What you are asked to do: Every entry below should appear in the answer exactly as written, apart from the pictures.

Records for the task:
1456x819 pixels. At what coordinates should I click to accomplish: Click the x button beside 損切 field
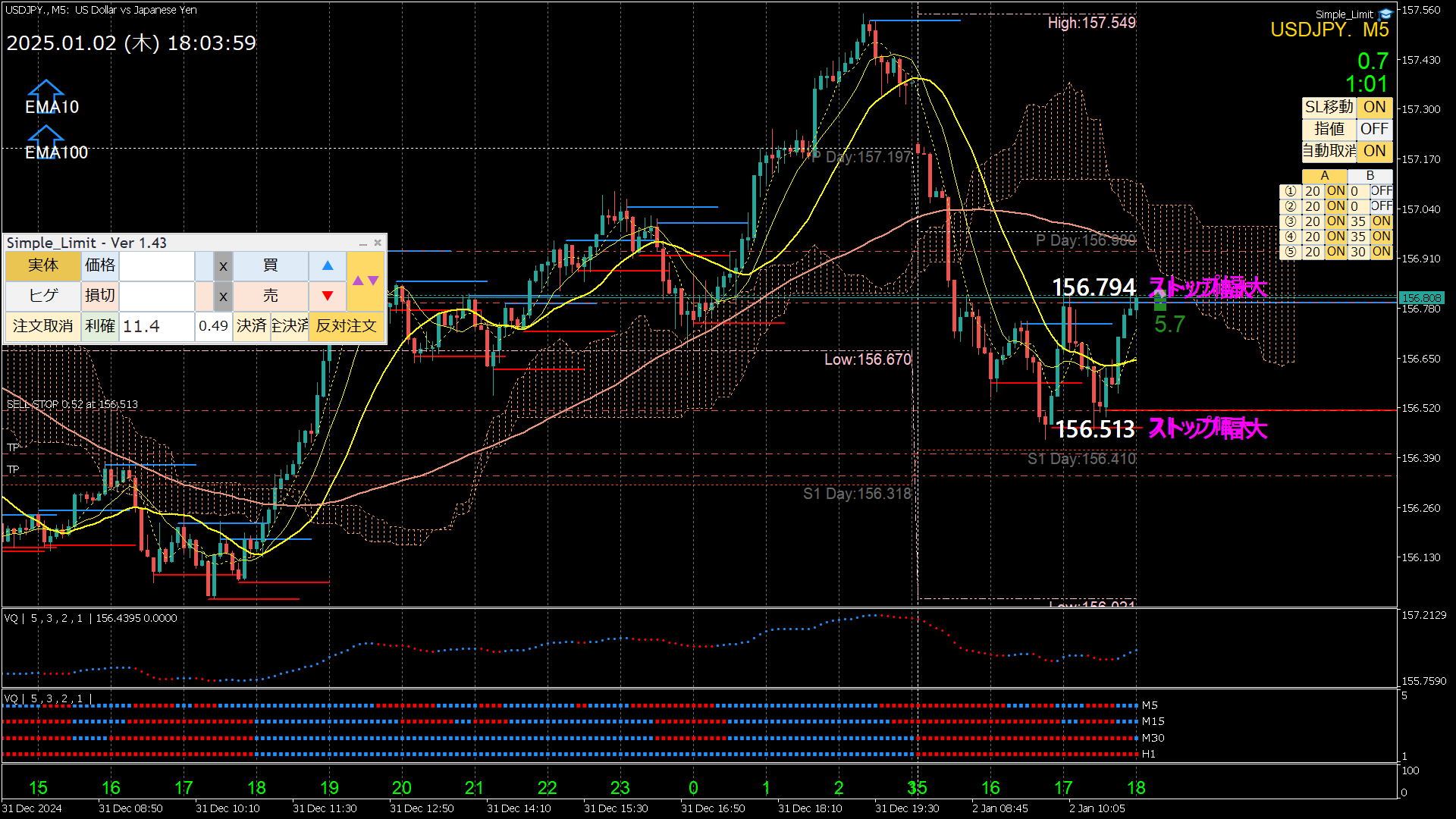(223, 297)
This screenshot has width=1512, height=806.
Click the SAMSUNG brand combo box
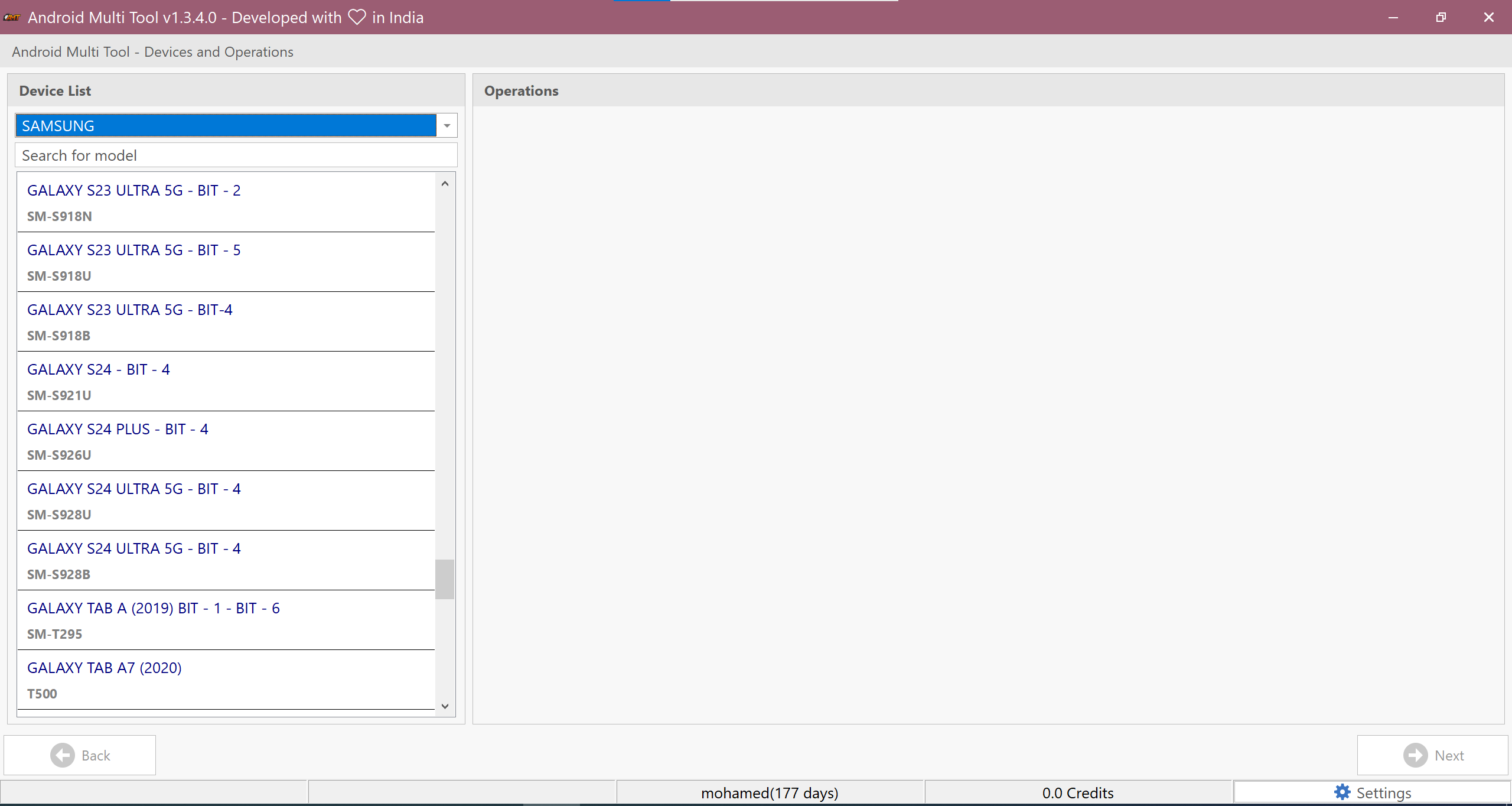pos(226,125)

Expected output:
1456x819 pixels. At what coordinates should I click to accomplish: Click the x button beside 損切 field
(223, 297)
This screenshot has width=1512, height=806.
Click the SAMSUNG brand combo box
pos(226,125)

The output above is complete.